There was a wonderfully creepy altar that showed several old black and white photos (think Victorian, early 20th century) where the faces turn into skeletons. On the floor in front of them, there was a tiny coffin with a bejeweled skull. Next to the wall was a display case with other bejeweled skulls. It was really unnerving. I adored it.
In addition to the altar pieces, there were beautiful photos and paintings throughout the galleries. There was a wonderful display case of giant sugar skulls. One had delicate butterflies all over it. I learned that sugar skull head manufacture goes back generations in many families. Some even start as early as April in making the mixture. Fascinating!

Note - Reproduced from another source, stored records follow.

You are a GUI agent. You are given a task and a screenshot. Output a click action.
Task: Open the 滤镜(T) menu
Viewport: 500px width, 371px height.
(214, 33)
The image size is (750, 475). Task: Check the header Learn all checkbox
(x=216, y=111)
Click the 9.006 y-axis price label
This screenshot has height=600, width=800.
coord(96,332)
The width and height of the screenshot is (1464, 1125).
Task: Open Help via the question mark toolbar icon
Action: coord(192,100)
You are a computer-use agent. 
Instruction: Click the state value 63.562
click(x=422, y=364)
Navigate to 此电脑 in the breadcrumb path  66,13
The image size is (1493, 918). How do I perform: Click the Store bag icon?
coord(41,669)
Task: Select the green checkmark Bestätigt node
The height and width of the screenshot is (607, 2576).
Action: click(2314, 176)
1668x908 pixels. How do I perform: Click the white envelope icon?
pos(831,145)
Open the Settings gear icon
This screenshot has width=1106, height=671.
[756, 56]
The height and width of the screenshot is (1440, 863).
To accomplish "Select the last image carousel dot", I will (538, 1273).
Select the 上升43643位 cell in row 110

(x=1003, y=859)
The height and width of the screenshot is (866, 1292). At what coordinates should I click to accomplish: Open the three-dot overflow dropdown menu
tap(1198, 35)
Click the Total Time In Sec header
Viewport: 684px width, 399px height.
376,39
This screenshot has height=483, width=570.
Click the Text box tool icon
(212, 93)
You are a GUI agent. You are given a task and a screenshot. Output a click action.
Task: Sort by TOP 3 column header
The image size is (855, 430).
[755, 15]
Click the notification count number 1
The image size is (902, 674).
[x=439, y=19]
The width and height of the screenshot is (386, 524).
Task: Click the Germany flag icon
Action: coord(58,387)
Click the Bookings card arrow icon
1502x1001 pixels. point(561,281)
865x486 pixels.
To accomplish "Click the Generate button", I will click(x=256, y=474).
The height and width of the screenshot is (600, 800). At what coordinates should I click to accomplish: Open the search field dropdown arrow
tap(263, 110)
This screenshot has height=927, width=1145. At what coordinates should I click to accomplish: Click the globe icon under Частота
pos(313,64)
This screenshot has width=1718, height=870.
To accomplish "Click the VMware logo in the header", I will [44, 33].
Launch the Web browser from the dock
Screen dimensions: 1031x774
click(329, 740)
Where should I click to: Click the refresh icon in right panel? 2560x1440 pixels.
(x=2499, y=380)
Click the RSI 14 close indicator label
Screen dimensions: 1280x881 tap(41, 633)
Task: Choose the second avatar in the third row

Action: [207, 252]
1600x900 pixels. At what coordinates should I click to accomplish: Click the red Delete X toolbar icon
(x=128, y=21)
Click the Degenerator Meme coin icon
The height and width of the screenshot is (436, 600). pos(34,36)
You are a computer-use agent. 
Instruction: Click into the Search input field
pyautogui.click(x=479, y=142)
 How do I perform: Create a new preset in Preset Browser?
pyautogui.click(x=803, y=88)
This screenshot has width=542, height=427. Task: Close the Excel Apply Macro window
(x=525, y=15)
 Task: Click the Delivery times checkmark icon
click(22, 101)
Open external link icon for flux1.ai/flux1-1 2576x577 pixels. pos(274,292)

There were also some amazing sculptures of skeletons or Death riding various animals. I loved seeing a skeleton ride a grasshopper or a vulture. I rather dug it. There were also some startling photos taken of young children playing (and living) in a graveyard. This cemetery has alcoves built on top of each other; the kids are on top of alcoves playing with the bones they found. Bone chilling.
One of the most striking pieces was this photography/oral history project by Alejandra Regalado where female immigrants were interviewed about objects they brought over to the US. There were a series of photos of the women themselves and their object. Very much in the spirit of the live literary event “That Belongs in a Museum.” Women talked about the importance of crucifixes, photos, and reading glasses. I can’t wait to see more from this particular project.